The dream last night was colorful yet hazy. I dreamt that there was a pile of pretty stones, some prettier than others, and that I was in a classroom of sorts where we were asked to pick the one that we wanted.
I hemmed and hawed about whether to choose the prettiest one or the most practical. Could it be a reflection of the indecisiveness about men—and life in general? Or perhaps a sign that I should stay away from seductive, attractive men without a heart.
On a brilliant Sunday, I found myself dashing between two dates with two men. I had set a date with the swimmer guy and, before that, had set a date with the jerk-jock. The swimmer guy and I had a rich conversation post-workout. Time and conversation flowed, and I felt oddly attracted to his oddities. But, I lost track of time and realized, "Uh oh," it was close to 3 p.m., when I was supposed to meet and greet man #2. I called and made up an excuse and said I was sick.
If fact I really do feel sick. Sick of not knowing what I want, of not knowing when to continue trying and when to call it quits… like with this ultra-passive, no-backbone of a pseudo boyfriend I have (yes, there are actually three men and I am juggling them like oranges).
The problem with the phone chat with man #2 was I said I still wanted to see him, and he said he would come over.
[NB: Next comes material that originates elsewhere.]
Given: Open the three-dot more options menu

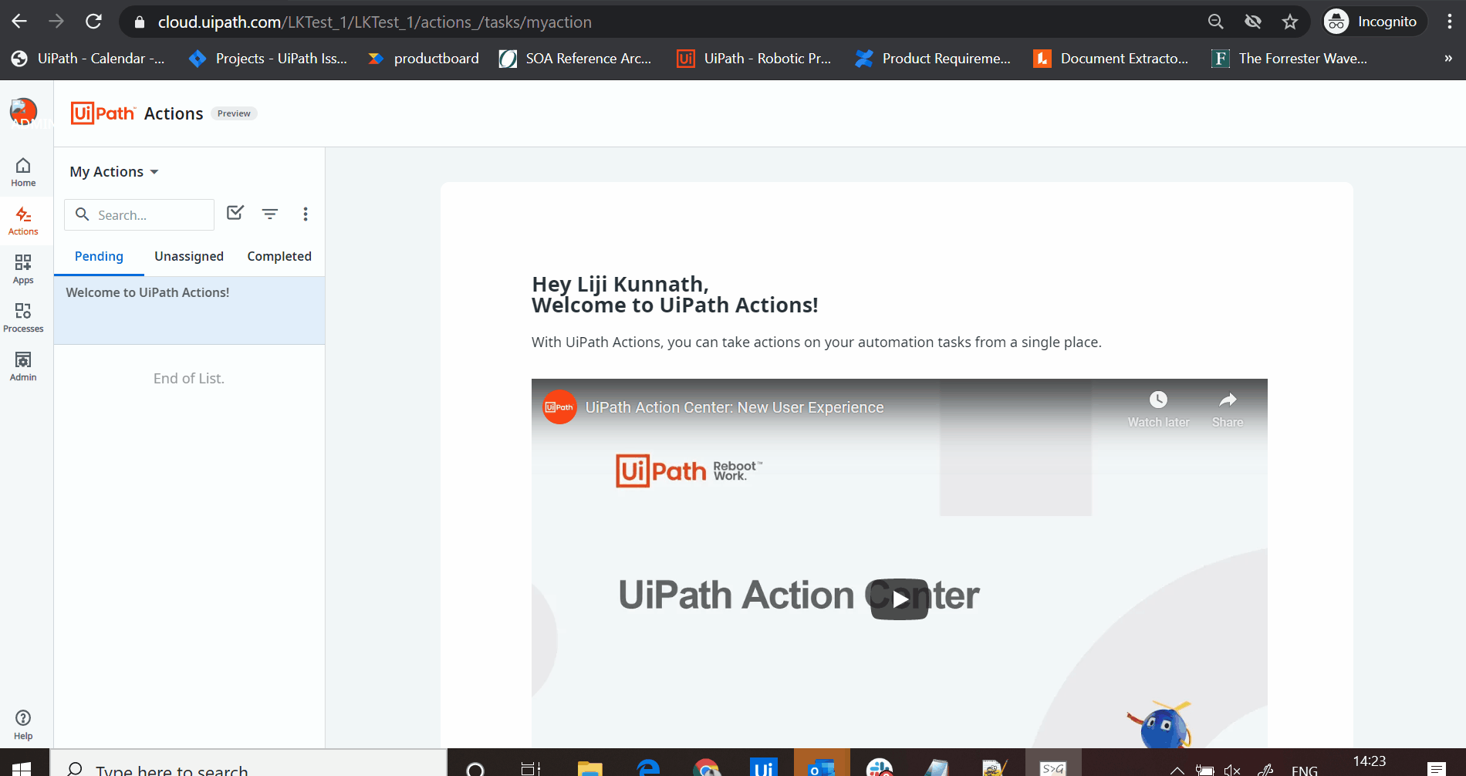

I replied I needed to take a shower, pick up laundry, can we do it at X time and he said, “Hey, I'm coming over to see you” in a kind of bossy way. He's macho, pushy, and reminds me of a traditional Korean man, despite his choir school boy look. Looks, as I've discovered now, say nothing about a person's core.
I found myself jumping on a ferry and mad dashing in a taxi back to the apartment where I tore off my clothes, leapt into the pajamas, and feigned ill. I feel like I am living a double life, a very disorganized double existence. I am starting to forget who these men are, and who I am. I feel myself slipping and slipping, and feeling like I had too much on the plate and the plate was cracking.
I talked with the shrink the other day and did the whole verbal diarrhea thing. I said I was going crazy and no longer knew what to think about things. I have too many ideas at once, too many calendars, too many agendas, and always the fear that someone will see through my disability, and fire me or dump me.
She gave me a new idea and said I should try manila folders and post-its. I should write all the tasks for the day on post-its, stick it on one side, and then move it to the other when it's accomplished. It sounded fresh and new—and the thrill of newness permeated me. I get so excited with new ideas; it's like a mental orgasm. I dashed out and bought hot pink post-its and a stack of folders.
The shrink smiled and said every time I left her office, I seemed full of hope. In the end all I have is hope.